If I’m being honest, I probably didn’t have much business being at Jack’s funeral. And – being honest again – I wasn’t entirely sure why I went.
Jack was the father of one of my dear friends, Joe. Joe passed away several years ago. Since that time, I’ve mostly lost touch with his widow.
Occasionally, we’ve talked or exchanged texts and emails. Those interchanges have come with usual apologies for falling out of touch and promises to do better, to get together. But it hasn’t happened.
One recent Sunday, I was sitting on my bedroom floor, engaging in a favorite, time-honored ritual: reading the paper from cover to cover. When I reached the obituaries, as I often do, I remembered the words of former Oklahoman editor Ed Kelley: That’s where you find the best stories.
My eyes darted around the page, deciding where to start, when they came to rest on a familiar face: Jack’s.
He had a pleasant expression, a measured smile that fell a few degrees short of a full grin. He appeared a few years younger and a few pounds leaner than when I’d first met him.
The obituary told the tale of a long, good life. Service in two branches of the military, including a stint in the Korean War. A successful career in law and insurance. A marriage of more than a half-century to his high-school sweetheart, a union that yielded two sons who, in turn, brought him a quartet of grandchildren.
He loved them all dearly.
As it should, the obituary underscored the high points of his 94 years. Yet it only hinted at the heartbreaks. The loss of his wife to Alzheimer’s. The death of his son Joe at the age of 59, taken too early by metastatic melanoma.
The next morning dawned gray and wet, as days of funerals so often seem to. I arrived at the church a few minutes before the service was to begin and found a seat with no difficulty. When you lived almost a century, the lion’s share of your peers and friends left this earth before you did.
Jack’s remaining son stepped to the pulpit to deliver the eulogy. I had forgotten what a ringer he is for his late brother. And when he began speaking, it was as if I was listening to Joe. The timbre of his voice, the soft accent – even the slow, comical delivery was the same.
As his theme, he chose medical research. Or, more precisely, what scientists at a place like the Oklahoma Medical Research Foundation could learn from Jack.
You see, Jack wasn’t exactly a paragon of fitness. His favorite spot was his recliner, a preference mirrored in his ample frame. And he didn’t exactly mind his diet. If you had to reduce it to a single, hyphenated phrase, you’d probably choose “chicken-fried.”

(Source data)
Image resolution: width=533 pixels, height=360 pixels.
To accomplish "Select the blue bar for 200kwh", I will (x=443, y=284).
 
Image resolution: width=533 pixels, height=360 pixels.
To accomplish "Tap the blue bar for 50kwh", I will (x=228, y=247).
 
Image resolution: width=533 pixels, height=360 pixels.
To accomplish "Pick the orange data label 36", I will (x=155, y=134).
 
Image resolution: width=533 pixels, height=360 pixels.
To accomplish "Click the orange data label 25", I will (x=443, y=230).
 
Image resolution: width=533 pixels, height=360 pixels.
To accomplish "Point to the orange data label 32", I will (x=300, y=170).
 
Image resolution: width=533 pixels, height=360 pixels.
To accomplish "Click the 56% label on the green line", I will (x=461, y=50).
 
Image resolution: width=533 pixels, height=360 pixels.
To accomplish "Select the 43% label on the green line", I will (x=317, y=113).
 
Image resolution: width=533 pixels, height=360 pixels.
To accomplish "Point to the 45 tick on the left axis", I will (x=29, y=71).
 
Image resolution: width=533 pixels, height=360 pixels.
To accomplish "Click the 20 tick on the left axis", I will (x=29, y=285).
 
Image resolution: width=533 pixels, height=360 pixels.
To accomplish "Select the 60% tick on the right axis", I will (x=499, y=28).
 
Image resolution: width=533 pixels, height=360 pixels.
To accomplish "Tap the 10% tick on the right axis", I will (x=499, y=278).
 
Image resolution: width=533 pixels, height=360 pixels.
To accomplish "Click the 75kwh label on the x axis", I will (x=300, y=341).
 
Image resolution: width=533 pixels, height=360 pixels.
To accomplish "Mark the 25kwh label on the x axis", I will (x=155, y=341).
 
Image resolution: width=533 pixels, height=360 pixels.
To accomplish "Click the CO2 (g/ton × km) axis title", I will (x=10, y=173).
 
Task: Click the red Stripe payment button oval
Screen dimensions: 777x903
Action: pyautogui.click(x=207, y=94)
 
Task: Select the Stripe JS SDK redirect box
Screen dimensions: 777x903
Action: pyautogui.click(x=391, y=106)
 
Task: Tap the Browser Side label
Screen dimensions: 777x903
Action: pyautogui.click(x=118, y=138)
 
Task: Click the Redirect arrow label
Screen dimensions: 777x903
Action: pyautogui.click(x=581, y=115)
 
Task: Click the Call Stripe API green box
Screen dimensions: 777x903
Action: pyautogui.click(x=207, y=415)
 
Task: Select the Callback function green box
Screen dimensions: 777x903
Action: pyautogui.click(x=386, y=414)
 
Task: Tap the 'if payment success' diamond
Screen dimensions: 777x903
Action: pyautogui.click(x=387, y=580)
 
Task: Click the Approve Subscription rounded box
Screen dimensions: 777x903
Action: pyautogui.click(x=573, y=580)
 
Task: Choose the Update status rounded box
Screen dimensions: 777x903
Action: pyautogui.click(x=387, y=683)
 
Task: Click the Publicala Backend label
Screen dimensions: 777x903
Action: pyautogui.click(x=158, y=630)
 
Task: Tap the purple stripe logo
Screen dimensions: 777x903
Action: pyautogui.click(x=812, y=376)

> **What this task involves**:
From the essay about Jack's funeral above, pull out the passage that starts at the words "One recent Sunday, I" and ends after "the best stories.".

> **Task answer**:
One recent Sunday, I was sitting on my bedroom floor, engaging in a favorite, time-honored ritual: reading the paper from cover to cover. When I reached the obituaries, as I often do, I remembered the words of former Oklahoman editor Ed Kelley: That’s where you find the best stories.